WORK TASK: Repeat only the stretch of lines below that runs from the line with "About Us (77, 2224)" through the line with "For every named target in this 511×2576", unaltered.

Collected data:
------------------------------------
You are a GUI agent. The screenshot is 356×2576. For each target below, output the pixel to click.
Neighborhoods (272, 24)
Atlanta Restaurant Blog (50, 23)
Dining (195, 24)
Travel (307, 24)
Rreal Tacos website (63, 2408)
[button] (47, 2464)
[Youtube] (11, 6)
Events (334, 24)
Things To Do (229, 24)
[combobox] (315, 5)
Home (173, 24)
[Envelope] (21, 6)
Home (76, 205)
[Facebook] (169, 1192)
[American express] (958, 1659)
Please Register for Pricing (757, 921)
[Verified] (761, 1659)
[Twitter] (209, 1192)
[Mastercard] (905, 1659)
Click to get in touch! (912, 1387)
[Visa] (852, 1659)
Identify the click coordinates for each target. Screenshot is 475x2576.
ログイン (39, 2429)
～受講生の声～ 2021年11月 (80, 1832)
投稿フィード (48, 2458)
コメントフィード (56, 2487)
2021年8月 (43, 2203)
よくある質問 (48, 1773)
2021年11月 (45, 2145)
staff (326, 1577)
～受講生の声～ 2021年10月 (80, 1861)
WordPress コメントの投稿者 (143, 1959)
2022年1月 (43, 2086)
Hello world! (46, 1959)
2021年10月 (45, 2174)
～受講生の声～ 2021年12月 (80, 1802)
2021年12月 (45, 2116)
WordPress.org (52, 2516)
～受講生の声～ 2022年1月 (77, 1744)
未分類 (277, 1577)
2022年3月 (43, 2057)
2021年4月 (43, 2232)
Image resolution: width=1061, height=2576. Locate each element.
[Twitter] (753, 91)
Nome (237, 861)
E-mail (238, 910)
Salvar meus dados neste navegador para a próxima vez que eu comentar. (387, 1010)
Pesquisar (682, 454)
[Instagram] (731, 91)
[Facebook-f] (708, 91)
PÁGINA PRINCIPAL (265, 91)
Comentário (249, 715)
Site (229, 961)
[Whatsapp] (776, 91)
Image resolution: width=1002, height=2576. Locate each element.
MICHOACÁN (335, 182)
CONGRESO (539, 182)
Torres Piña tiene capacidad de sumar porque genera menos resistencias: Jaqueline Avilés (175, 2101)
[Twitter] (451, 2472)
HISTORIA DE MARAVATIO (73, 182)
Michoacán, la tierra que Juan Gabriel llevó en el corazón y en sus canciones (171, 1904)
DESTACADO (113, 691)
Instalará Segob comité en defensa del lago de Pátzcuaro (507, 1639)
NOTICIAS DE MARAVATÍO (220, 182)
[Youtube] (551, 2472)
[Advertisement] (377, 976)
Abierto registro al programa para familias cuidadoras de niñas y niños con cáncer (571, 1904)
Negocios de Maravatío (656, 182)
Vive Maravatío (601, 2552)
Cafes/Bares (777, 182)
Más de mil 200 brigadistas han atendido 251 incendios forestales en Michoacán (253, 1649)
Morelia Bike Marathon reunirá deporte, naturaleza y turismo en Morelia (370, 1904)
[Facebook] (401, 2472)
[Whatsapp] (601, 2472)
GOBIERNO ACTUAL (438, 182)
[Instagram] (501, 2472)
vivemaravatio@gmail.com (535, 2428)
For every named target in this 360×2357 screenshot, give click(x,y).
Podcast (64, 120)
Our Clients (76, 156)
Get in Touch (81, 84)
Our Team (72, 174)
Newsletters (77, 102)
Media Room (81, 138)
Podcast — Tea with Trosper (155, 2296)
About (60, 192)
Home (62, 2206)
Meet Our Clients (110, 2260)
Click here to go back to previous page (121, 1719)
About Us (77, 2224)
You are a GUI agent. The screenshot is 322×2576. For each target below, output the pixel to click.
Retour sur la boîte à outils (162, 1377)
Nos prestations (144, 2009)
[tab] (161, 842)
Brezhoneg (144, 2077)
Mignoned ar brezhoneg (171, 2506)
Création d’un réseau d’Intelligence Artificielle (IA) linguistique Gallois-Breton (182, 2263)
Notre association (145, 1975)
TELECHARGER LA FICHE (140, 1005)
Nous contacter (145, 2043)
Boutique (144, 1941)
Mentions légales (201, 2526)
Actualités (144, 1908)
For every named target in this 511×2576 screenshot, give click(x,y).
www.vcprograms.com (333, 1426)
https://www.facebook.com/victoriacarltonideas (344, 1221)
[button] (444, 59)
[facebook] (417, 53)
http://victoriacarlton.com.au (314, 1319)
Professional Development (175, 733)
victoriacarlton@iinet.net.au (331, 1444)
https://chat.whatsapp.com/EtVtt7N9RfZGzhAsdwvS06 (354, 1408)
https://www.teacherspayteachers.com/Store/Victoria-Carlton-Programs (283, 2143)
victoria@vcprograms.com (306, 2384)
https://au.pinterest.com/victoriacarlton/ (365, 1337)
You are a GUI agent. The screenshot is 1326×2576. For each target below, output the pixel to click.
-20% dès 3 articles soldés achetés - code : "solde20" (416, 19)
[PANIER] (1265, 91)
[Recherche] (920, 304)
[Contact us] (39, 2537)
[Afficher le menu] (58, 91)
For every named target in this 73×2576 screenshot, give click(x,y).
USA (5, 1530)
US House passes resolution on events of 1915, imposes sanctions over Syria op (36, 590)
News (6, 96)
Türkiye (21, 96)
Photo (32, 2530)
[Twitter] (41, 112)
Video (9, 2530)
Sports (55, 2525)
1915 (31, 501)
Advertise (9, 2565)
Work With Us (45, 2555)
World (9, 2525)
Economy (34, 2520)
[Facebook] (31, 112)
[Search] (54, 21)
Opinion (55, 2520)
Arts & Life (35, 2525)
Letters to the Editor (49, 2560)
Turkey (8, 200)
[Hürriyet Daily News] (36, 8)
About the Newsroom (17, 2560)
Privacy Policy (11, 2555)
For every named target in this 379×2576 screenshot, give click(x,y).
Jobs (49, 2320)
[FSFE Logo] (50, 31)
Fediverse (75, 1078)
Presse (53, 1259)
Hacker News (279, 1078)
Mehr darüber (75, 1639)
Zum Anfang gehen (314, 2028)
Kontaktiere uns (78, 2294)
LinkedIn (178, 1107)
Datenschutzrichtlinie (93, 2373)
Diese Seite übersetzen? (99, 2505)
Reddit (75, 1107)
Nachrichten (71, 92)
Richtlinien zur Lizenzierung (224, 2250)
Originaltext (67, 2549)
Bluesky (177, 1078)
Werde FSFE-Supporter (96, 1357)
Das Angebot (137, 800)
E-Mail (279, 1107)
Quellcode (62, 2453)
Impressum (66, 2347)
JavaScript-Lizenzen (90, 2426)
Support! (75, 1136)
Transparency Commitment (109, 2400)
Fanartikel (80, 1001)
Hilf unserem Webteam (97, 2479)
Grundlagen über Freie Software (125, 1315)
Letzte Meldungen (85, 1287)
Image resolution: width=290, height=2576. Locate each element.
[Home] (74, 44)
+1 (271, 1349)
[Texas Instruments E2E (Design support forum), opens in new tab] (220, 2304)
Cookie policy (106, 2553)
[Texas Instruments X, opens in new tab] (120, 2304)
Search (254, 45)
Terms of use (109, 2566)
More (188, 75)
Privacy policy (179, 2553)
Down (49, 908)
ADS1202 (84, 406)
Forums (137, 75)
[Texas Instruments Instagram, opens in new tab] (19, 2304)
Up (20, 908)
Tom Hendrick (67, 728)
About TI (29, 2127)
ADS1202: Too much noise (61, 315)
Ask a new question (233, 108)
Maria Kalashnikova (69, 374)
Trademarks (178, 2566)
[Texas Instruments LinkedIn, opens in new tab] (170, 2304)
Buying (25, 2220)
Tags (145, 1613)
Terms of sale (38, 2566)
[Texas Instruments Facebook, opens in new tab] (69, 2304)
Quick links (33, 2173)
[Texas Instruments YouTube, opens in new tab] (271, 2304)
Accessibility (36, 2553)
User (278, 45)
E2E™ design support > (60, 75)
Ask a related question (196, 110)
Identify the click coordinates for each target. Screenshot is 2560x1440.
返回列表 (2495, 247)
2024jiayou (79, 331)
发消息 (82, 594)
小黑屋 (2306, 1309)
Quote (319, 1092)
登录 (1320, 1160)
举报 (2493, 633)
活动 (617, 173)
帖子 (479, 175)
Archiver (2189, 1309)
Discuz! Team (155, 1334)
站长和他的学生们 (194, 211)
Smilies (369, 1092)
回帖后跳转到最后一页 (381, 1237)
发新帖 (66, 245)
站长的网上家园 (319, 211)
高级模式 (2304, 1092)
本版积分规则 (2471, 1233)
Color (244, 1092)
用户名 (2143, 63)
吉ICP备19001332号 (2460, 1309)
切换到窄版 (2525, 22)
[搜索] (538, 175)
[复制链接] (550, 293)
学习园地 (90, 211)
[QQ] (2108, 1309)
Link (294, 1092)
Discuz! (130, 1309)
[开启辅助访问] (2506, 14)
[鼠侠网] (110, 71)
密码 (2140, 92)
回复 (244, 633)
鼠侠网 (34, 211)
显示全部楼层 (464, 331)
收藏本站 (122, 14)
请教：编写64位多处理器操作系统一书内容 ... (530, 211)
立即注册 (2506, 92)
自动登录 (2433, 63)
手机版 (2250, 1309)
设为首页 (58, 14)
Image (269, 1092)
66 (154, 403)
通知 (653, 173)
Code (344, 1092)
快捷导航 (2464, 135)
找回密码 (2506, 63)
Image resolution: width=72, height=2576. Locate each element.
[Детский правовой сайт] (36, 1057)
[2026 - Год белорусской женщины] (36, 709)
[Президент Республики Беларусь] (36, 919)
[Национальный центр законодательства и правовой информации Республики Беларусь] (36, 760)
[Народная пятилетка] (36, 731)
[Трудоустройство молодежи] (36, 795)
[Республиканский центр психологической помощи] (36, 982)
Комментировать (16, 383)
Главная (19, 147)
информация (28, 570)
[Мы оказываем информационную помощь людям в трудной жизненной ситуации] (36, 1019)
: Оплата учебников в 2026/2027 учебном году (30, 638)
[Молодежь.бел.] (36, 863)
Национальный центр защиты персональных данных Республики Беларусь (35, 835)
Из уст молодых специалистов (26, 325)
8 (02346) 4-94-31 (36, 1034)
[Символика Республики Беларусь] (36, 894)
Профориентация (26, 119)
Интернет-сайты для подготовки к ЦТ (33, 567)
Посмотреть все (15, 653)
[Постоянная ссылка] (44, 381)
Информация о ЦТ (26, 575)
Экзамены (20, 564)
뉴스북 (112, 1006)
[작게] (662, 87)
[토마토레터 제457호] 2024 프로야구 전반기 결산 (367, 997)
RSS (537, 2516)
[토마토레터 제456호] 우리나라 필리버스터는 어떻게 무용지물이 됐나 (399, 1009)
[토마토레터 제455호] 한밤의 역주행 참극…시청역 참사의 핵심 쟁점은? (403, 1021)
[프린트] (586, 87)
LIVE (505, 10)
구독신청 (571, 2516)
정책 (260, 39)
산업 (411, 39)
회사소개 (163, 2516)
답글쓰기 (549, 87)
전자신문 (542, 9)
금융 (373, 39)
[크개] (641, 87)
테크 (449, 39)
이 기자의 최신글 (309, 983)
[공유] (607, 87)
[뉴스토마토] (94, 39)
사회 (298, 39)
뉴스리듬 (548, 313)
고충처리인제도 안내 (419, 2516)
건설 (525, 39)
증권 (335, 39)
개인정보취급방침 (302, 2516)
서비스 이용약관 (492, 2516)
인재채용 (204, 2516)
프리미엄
------------------------------------
YOUR RESPONSE:
About Us (77, 2224)
You are a GUI agent. The screenshot is 322×2576. For each target below, output the pixel to click.
Retour sur la boîte à outils (162, 1377)
Nos prestations (144, 2009)
[tab] (161, 842)
Brezhoneg (144, 2077)
Mignoned ar brezhoneg (171, 2506)
Création d’un réseau d’Intelligence Artificielle (IA) linguistique Gallois-Breton (182, 2263)
Notre association (145, 1975)
TELECHARGER LA FICHE (140, 1005)
Nous contacter (145, 2043)
Boutique (144, 1941)
Mentions légales (201, 2526)
Actualités (144, 1908)
For every named target in this 511×2576 screenshot, give click(x,y).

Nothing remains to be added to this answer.